Identifying a large number of high-yield genes in rice by pedigree analysis, whole-genome sequencing, and CRISPR-Cas9 gene knockout

Abstract

Repeated artificial selection of a complex trait facilitates the identification of genes underlying the trait, especially if multiple selected descendant lines are available. Here we developed a pedigree-based approach to identify genes underlying the Green Revolution (GR) phenotype. From a pedigree analysis, we selected 30 cultivars including the "miracle rice" IR8, a GR landmark, its ancestors and descendants, and also other related cultivars for identifying high-yield genes. Through sequencing of these genomes, we identified 28 ancestral chromosomal blocks that were maintained in all the high-yield cultivars under study. In these blocks, we identified six genes of known function, including the GR gene sd1, and 123 loci with genes of unknown function. We randomly selected 57 genes from the 123 loci for knockout or knockdown studies and found that a high proportion of these genes are essential or have phenotypic effects related to rice production. Notably, knockout lines have significant changes in plant height (P < 0.003), a key GR trait, compared with wild-type lines. Some gene knockouts or knockdowns were especially interesting. For example, knockout of Os10g0555100, a putative glucosyltransferase gene, showed both reduced growth and altered panicle architecture. In addition, we found that in some retained chromosome blocks several GR-related genes were clustered, although they have unrelated sequences, suggesting clustering of genes with similar functions. In conclusion, we have identified many high-yield genes in rice. Our method provides a powerful means to identify genes associated with a specific trait.

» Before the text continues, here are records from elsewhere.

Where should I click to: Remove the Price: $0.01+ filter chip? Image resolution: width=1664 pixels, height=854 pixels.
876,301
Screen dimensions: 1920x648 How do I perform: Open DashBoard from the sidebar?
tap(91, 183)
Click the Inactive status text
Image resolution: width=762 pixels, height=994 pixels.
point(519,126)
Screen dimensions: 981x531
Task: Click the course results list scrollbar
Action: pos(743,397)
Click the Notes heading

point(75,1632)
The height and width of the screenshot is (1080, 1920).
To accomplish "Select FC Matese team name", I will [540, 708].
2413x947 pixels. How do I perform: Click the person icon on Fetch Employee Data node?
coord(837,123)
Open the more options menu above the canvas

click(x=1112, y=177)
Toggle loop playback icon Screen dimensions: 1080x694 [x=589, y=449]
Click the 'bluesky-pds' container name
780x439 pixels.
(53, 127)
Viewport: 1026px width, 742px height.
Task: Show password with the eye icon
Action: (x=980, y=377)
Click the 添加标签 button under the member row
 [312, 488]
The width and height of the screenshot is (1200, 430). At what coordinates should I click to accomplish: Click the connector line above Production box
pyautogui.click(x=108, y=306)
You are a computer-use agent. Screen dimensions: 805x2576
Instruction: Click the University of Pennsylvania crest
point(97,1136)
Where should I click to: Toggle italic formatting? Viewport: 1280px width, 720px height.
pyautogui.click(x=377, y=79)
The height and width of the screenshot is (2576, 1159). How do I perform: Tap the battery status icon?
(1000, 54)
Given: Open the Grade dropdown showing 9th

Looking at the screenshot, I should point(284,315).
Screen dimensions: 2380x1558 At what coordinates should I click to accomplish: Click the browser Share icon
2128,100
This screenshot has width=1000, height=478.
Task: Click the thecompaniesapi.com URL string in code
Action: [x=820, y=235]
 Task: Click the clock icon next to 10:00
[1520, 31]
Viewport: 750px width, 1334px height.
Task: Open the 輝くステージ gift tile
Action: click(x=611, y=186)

Keywords: Green Revolution; gene knockout; high-yield gene; pedigree analysis.

Fig. 1.

Pedigree and flowchart for the identification of gene loci under selection. (A) An abridged pedigree of the major rice cultivars used in this study. The cultivars shown in blue boxes were resequenced; cultivars shown in gray boxes were not. “OP” means “the other parent”; cultivars so identified were not sequenced. Percentages in boxes show the expected probability of a given locus being inherited from DGWG (D) or Peta (P) in that generation. The bottom box indicates the expected probabilities that a locus is shared by all eight MH63 descendants, which are extremely low (SI Appendix, Table S4). A solid arrow denotes a direct parent (i.e., IR24), and a dashed arrow indicates an indirect ancestor (i.e., IR20). (B) Flowchart of the approach used to identify candidate blocks and gene loci derived from DGWG or Peta. Numbers of blocks (B) and gene loci (G) within the high-confidence blocks are shown in each step of filtering. The six reported genes (three from DGWG and three from Peta) are the gene loci that have clear functions reported in literature. Most of the 129 gene loci contain only one gene, but 28 loci contain two or more overlapped genes (Methods).

Fig. 2.

Blocks inherited from DGWG and Peta in IR8, IR24, IR30, MH63, and the eight descendants of MH63. Blue and red bars represent blocks derived from DGWG and Peta, respectively. “Shared” denotes the regions shared in all eight MH63 descendants. The purple arrows represent the six genes reported with functions related to plant type or high yield; asterisks represent the 123 gene loci with unknown functions; the six genes are shared by all eight MH63 descendants and five collateral series. Chromosomes 3, 4, and 6, which contain no regions shared by all eight MH63 descendants, are shown in SI Appendix, Fig. S7. The next-to-last block on chromosome 1 was shortened using breaks.

Fig. 3.

Photographs of knockout mutants with changed phenotypes compared with WT Kasalath. These six examples show shorter plants (A and B), rolling leaves (C), a later heading date (D), changed panicles (E), and empty seeds (F) in the mutants compared with WT plants. The other nine knockout mutants with observable phenotypic changes and the controls are shown in SI Appendix, Fig. S8.